### INPUT FOR THIS TASK
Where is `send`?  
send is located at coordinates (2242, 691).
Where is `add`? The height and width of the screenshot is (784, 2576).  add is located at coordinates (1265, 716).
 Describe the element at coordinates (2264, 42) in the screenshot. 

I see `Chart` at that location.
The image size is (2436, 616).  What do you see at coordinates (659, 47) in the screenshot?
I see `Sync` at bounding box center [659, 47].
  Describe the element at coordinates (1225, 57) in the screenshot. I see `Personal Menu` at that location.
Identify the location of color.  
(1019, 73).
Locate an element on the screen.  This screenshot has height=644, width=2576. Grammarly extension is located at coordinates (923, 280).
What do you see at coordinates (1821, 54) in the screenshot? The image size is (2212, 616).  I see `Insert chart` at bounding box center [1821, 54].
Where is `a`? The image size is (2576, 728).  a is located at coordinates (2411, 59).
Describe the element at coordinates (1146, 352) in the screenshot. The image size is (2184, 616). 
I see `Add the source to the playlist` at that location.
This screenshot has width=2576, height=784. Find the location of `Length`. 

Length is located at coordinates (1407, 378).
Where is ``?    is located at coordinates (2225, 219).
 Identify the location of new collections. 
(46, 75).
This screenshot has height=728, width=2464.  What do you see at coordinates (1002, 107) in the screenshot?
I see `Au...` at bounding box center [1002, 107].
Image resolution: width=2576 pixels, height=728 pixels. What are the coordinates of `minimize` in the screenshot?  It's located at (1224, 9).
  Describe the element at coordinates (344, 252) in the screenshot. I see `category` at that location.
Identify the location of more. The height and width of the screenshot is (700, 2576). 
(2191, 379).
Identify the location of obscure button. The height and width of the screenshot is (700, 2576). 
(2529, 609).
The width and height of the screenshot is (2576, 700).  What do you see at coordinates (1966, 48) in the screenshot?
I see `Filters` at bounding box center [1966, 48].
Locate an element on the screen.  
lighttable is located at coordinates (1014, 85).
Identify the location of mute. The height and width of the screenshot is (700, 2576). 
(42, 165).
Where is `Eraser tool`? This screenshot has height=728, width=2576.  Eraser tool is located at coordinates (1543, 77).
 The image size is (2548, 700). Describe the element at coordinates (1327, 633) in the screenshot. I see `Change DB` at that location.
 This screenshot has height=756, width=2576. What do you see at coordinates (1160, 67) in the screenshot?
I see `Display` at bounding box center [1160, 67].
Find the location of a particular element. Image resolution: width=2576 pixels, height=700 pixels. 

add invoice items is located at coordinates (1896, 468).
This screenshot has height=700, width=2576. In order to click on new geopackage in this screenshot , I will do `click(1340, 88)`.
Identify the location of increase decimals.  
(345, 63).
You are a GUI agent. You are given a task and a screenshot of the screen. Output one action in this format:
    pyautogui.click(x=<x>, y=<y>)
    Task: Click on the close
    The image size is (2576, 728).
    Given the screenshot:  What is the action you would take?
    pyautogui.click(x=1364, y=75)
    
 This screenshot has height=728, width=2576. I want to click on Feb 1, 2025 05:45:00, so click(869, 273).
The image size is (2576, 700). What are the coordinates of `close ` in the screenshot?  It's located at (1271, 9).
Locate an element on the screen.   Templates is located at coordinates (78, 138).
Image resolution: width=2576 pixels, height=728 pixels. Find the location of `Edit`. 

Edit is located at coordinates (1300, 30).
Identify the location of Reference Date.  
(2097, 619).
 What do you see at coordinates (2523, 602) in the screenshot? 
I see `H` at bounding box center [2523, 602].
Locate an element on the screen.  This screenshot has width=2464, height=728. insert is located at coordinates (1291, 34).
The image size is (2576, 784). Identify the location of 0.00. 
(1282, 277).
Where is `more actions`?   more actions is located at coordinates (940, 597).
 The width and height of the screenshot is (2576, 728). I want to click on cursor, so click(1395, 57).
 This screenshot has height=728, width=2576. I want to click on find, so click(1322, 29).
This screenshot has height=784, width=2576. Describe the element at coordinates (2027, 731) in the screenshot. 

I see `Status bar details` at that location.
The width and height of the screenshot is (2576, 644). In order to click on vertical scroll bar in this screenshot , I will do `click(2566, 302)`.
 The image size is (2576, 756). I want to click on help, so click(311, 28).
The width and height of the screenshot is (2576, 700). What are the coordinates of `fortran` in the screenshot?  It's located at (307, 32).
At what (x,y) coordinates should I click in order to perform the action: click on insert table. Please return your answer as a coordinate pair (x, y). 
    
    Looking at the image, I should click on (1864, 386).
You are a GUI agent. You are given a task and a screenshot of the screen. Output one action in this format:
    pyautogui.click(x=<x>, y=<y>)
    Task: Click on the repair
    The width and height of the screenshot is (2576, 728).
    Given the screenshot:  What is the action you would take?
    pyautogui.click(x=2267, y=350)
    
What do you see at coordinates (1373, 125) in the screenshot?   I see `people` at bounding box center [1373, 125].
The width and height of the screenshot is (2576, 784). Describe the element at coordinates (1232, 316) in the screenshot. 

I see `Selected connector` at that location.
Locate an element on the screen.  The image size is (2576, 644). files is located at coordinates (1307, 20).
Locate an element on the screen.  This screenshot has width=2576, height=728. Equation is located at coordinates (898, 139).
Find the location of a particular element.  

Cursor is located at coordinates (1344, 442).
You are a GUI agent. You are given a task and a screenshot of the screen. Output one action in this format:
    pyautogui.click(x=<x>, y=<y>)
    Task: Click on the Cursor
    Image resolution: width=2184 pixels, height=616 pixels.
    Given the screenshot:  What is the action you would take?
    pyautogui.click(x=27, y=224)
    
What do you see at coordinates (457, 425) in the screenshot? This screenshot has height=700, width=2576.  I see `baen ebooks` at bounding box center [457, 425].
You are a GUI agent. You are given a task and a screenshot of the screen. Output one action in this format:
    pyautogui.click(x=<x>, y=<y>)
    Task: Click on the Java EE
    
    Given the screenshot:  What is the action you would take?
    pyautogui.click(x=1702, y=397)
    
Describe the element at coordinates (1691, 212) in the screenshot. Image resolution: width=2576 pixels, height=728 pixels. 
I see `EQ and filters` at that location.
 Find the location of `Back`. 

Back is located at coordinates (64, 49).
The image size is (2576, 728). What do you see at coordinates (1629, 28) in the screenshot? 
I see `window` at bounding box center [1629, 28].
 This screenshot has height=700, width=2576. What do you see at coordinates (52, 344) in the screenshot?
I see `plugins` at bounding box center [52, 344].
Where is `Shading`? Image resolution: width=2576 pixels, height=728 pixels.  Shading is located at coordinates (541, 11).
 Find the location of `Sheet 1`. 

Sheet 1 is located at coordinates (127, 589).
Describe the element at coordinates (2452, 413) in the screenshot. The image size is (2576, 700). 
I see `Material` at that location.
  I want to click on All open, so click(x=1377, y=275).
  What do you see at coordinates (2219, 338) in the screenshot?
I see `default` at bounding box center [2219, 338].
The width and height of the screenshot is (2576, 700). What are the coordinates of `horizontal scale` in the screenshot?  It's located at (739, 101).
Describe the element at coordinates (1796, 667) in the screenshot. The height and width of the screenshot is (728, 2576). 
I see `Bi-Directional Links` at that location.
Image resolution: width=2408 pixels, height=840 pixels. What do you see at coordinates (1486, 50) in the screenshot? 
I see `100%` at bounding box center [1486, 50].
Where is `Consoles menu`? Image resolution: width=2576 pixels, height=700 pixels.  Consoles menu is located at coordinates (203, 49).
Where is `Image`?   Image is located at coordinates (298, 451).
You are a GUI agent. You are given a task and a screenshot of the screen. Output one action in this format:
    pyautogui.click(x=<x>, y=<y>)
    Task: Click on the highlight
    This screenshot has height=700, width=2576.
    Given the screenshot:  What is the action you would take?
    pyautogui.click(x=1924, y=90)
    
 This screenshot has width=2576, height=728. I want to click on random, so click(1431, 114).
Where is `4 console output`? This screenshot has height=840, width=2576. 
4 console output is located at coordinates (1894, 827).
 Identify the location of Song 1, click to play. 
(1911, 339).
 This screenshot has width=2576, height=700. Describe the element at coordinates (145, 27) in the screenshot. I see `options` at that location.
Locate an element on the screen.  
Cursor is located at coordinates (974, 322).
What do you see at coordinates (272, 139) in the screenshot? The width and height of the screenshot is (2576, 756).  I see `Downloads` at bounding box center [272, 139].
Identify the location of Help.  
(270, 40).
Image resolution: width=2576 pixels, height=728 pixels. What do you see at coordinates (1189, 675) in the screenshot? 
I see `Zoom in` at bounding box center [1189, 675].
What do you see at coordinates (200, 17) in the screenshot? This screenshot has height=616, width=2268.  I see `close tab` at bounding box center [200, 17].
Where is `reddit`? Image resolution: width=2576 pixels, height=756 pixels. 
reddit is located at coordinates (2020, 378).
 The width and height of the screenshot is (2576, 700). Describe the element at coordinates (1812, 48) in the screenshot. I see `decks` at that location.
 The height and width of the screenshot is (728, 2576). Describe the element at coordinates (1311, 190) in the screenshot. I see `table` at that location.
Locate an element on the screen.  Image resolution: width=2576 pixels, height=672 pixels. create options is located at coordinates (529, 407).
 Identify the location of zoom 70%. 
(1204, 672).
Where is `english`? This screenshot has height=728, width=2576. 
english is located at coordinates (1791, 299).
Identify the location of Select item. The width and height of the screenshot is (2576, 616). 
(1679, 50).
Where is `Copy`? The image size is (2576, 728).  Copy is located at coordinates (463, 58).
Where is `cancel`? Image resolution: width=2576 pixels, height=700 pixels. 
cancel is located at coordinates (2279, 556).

### EXERCISE PROMPT
Output the lines from the one containing "What do you see at coordinates (2523, 602)" through the one containing "so click(1322, 29).", inclusive, as a JSON list of strings, one string per line, with blank lines omitted.

### TASK SOLUTION
[
  " What do you see at coordinates (2523, 602) in the screenshot? ",
  "I see `H` at bounding box center [2523, 602].",
  "Locate an element on the screen.  This screenshot has width=2464, height=728. insert is located at coordinates (1291, 34).",
  "The image size is (2576, 784). Identify the location of 0.00. ",
  "(1282, 277).",
  "Where is `more actions`?   more actions is located at coordinates (940, 597).",
  " The width and height of the screenshot is (2576, 728). I want to click on cursor, so click(1395, 57).",
  " This screenshot has height=728, width=2576. I want to click on find, so click(1322, 29)."
]